# WORK ITEM A:
In the exam questions, how many marks is the essay for question 4 worth, and how much time is allowed for it?
# WORK ITEM B:
Carry on the exam questions from where they stop, after the question on Sir Thomas Wyatt's poetry.

TEXT SECTION Start Marker

How are we encouraged to evaluate them?
c) ‘[Pandarus’] role as author shapes the “romance” of the lovers’ successful
experience in the first three books of Troilus and Criseyde’ (Windeatt, 1992).
Explore how this authorial role works in the first books, and discuss what happens
to it in Books 4 and 5.
d) Discuss the relation between predeterminism, free will and blame in Troilus and
Criseyde.
4. Write an essay in answer to ONE of the following questions (32 marks). (1 hour)
a) ‘Nothing is so arrogant as ignorance’ (Erasmus, Letter to Dorp). Examine
Erasmus’ presentation of knowledge and ignorance in the Letter to Dorp.
b) Consider the sonnet and the satire as contrasting modes of response to the
difficulties of Henrician court life in the poetry of Sir Thomas Wyatt.

TEXT SECTION End Marker
AVAILABLE DATA Start Marker

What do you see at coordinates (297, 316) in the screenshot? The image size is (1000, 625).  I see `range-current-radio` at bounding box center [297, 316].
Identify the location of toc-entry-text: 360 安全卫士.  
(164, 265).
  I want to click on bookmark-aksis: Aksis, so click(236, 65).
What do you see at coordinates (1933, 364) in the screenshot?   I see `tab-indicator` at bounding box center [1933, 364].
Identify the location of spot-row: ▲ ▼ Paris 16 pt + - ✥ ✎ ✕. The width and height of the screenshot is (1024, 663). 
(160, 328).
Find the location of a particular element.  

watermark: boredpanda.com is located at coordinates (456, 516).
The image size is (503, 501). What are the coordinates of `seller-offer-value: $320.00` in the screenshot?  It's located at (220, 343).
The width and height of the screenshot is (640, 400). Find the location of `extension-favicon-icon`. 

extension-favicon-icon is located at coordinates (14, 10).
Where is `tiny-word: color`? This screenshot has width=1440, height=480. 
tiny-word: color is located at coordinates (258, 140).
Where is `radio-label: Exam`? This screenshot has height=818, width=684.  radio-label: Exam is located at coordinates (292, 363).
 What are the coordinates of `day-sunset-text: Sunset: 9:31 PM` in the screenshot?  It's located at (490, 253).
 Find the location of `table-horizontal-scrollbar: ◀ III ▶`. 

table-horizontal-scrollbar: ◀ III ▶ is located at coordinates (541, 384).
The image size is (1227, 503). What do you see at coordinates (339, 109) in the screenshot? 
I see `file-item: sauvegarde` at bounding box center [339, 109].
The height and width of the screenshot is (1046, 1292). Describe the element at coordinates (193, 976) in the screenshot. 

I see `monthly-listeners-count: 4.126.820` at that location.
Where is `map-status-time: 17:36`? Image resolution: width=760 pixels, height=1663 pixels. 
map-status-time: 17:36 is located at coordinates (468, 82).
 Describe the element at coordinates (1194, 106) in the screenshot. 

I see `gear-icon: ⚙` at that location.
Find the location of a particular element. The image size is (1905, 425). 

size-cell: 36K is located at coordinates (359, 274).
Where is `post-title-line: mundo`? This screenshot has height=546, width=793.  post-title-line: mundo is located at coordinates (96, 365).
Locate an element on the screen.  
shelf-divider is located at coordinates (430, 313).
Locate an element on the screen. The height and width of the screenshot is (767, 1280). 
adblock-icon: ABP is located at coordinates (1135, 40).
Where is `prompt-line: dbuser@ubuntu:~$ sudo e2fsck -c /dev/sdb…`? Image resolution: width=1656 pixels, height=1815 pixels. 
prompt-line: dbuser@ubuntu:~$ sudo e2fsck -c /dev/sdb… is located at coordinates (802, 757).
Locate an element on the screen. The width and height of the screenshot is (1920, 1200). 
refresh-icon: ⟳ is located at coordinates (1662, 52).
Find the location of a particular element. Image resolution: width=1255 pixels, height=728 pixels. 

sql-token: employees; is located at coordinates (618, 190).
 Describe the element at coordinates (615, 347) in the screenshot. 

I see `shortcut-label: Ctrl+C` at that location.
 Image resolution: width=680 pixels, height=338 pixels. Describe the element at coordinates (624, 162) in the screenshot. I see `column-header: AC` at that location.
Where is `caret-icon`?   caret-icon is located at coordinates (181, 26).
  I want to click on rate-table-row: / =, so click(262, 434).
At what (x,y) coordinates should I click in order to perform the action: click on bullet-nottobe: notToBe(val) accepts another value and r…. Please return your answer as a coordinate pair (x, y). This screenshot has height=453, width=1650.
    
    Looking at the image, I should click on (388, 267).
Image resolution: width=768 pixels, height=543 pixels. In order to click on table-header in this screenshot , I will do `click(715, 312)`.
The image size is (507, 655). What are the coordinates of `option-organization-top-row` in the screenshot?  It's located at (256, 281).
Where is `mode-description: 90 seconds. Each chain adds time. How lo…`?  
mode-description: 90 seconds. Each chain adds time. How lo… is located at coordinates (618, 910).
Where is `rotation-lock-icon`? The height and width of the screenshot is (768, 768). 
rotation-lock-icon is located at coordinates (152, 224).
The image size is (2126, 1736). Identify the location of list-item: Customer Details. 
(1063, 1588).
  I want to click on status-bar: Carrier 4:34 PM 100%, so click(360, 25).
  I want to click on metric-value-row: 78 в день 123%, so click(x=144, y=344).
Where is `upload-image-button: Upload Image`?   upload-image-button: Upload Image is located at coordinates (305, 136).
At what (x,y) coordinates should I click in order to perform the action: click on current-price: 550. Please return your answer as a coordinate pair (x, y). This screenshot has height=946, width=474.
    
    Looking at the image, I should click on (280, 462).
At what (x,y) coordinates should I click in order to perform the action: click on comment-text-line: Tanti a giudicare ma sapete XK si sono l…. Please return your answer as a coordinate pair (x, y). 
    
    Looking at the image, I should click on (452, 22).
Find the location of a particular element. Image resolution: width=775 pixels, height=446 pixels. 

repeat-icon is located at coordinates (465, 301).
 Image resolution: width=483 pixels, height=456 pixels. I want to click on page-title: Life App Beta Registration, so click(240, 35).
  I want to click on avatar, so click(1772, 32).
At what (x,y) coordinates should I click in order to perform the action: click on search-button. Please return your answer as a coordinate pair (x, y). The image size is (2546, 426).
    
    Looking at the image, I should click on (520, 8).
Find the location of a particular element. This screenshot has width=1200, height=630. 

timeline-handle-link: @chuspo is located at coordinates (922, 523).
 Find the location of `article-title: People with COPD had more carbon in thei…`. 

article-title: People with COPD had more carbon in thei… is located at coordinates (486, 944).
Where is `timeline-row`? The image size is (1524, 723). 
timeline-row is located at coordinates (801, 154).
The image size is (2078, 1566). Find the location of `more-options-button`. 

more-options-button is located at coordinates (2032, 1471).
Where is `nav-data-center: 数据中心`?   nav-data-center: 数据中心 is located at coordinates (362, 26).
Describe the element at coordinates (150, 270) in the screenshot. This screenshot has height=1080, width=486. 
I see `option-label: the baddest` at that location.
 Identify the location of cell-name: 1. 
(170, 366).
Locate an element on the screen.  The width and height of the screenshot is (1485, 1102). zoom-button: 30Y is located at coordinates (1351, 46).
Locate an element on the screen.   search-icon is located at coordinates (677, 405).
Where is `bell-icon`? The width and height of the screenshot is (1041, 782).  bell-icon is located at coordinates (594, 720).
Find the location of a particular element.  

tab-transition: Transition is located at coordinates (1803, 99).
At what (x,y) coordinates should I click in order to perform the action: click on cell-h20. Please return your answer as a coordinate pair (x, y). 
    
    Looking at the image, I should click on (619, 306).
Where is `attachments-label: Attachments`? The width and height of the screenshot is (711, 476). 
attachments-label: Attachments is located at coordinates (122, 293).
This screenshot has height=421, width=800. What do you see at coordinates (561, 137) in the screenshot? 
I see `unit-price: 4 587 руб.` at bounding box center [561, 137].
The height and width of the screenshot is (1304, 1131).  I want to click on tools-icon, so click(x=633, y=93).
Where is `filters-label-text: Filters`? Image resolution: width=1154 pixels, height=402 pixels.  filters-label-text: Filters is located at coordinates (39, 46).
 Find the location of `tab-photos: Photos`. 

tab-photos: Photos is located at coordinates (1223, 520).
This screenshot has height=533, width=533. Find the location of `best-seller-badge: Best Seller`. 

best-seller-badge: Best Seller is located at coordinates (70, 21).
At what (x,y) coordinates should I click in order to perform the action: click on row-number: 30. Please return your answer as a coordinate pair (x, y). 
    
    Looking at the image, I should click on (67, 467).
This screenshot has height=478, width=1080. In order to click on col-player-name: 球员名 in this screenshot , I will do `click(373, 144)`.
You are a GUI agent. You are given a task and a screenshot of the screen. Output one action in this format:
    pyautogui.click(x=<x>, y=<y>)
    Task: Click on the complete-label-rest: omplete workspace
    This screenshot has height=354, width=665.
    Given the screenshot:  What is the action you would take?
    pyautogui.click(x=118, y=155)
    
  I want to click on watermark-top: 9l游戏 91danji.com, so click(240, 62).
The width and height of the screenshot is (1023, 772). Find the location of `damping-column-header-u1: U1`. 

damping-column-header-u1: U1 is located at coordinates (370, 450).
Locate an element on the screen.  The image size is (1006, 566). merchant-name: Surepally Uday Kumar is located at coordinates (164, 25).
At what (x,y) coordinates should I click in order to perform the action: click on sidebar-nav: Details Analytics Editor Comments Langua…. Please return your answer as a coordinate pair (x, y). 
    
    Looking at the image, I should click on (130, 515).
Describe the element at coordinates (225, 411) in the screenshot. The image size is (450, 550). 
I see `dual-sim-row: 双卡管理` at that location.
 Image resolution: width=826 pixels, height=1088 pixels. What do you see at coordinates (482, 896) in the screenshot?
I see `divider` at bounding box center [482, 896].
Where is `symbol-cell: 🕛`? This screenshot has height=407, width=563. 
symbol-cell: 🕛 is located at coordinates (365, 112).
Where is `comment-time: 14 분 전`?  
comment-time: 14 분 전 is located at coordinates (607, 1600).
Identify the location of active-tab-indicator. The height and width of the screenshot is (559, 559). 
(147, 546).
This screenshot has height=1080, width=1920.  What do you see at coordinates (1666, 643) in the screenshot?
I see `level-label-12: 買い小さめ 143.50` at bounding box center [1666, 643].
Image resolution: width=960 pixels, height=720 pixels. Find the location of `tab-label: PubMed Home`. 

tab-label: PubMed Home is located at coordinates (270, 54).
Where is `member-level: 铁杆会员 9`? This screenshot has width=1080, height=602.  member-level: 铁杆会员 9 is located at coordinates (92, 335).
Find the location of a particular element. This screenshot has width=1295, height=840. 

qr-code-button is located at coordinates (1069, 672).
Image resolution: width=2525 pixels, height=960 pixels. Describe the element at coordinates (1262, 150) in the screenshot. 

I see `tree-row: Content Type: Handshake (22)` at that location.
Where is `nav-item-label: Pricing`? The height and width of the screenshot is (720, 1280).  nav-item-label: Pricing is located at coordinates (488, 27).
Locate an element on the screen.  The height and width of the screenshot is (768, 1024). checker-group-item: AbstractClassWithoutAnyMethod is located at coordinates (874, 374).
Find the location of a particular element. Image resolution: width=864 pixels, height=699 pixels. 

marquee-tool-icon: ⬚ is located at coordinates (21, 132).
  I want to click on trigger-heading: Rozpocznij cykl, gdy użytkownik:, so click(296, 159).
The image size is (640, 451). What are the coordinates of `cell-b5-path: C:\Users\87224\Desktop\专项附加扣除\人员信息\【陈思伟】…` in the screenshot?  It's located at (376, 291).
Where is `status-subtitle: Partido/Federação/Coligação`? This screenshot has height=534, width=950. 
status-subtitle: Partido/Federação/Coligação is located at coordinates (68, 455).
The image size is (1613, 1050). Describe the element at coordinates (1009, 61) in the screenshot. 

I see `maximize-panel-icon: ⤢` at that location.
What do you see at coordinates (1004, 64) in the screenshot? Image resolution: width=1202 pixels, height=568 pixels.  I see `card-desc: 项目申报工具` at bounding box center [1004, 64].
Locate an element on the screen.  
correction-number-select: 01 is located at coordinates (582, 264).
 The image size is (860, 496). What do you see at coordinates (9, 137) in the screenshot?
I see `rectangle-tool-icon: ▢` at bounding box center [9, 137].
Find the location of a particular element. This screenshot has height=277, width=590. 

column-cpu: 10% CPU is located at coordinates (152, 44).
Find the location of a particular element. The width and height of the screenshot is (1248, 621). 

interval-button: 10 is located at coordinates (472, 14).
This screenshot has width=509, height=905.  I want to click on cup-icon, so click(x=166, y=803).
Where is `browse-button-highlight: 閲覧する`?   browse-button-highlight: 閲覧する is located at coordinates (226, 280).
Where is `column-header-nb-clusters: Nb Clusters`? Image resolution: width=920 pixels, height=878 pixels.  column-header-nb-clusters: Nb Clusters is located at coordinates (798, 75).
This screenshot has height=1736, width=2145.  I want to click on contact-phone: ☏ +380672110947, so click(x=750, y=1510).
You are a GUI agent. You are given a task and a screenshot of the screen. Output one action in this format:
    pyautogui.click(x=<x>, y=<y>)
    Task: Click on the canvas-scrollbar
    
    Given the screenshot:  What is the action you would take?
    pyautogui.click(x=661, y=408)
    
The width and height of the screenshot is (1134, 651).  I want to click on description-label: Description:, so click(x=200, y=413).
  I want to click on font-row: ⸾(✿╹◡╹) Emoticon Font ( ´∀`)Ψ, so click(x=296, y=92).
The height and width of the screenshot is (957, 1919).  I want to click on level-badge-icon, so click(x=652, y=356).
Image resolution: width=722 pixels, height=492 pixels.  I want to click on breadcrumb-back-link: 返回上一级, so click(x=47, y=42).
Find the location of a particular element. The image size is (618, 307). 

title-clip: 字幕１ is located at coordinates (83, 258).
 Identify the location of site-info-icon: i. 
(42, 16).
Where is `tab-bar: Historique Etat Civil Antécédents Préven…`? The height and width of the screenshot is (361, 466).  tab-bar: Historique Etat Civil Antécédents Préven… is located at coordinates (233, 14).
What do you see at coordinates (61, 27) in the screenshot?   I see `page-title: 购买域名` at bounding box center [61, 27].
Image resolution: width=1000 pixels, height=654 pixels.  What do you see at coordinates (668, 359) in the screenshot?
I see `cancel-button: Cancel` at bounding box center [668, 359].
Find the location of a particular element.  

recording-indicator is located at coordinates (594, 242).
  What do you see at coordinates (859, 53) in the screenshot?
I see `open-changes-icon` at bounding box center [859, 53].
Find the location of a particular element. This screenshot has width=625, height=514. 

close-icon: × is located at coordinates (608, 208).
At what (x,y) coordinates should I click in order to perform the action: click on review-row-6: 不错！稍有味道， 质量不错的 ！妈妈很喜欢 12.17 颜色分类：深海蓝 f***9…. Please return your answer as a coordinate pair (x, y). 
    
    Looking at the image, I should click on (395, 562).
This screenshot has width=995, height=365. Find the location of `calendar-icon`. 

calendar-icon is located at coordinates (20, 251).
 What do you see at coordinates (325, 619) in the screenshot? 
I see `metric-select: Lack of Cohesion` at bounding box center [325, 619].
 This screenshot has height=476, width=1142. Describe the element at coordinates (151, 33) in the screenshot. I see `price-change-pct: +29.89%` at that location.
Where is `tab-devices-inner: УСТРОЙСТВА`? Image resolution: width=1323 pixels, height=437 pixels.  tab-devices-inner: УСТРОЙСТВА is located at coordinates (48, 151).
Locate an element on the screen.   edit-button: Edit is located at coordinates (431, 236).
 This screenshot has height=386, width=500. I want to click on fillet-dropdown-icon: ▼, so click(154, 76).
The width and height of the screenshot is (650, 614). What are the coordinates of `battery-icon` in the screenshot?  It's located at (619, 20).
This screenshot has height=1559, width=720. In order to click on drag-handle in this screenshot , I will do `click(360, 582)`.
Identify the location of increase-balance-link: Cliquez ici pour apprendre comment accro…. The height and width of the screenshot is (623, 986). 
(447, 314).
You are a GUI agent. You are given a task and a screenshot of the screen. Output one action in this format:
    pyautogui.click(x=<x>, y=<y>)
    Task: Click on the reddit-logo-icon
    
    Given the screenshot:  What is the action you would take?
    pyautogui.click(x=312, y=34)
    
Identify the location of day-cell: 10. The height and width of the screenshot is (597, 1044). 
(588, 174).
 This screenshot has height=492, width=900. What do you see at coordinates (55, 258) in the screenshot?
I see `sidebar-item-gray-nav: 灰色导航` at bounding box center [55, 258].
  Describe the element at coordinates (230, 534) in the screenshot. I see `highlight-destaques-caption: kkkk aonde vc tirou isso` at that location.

AVAILABLE DATA End Marker

# ANSWER BOX A:
It is worth 32 marks, and one hour is allowed.

# ANSWER BOX B:
c) How far does Astrophil and Stella succeed in escaping Sir Philip Sidney’s
criticism of other poets in The Defense of Poesy, that they ‘would never persuade
me they were in love?’
d) In what ways might George Gascoigne’s The Adventures of Master F. J. be seen
to reflect upon the concerns and anxieties of the age?
e) Is the chivalric romance enriched or enfeebled by its synthesis with religious
allegory in Spenser’s Faerie Queene, Book 1?
f) Compare and contrast the treatment of masculinity in Shakespeare’s Venus and
Adonis and Marlowe’s Hero and Leander.